> [ACTION ITEM]
Answer these questions from the article on Massachusetts transportation revenue.
(a) What unemployment rate does the article give?
(b) What is the name of the group Chris Dempsey directs?
(c) What positions does John Regan hold at Associated Industries of Massachusetts?

> [DOCUMENT SEGMENT]

────────────────────

Sharp split on need for new transpo revenues
WITH 17 PERCENT UNEMPLOYMENT, a recession, and a global pandemic, does Massachusetts need to be raising more money right now to fix the state’s ailing transportation system?
“Clearly the Legislature needs to be thoughtful and considerate in a time when so many folks are struggling about raising revenue, but if we’re not making investments in transportation then we’re not going to have that full and vibrant economy recovery we all want,” said Chris Dempsey, director of Transportation for Massachusetts, a transportation advocacy group that has been leading the push for more revenue.But John Regan, president and CEO of the business group Associated Industries of Massachusetts, disagrees. “With the economy in such a state of flux, with state finances so far in a state of confusion…adding even modest new revenue to the equation right now is not prudent,” Regan said.

────────────────────

> [INPUT DATA]
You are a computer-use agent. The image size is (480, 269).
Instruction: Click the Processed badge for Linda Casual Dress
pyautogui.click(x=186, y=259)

────────────────────

> [WRITTEN SOLUTION]
(a) 17 percent
(b) Transportation for Massachusetts
(c) President and CEO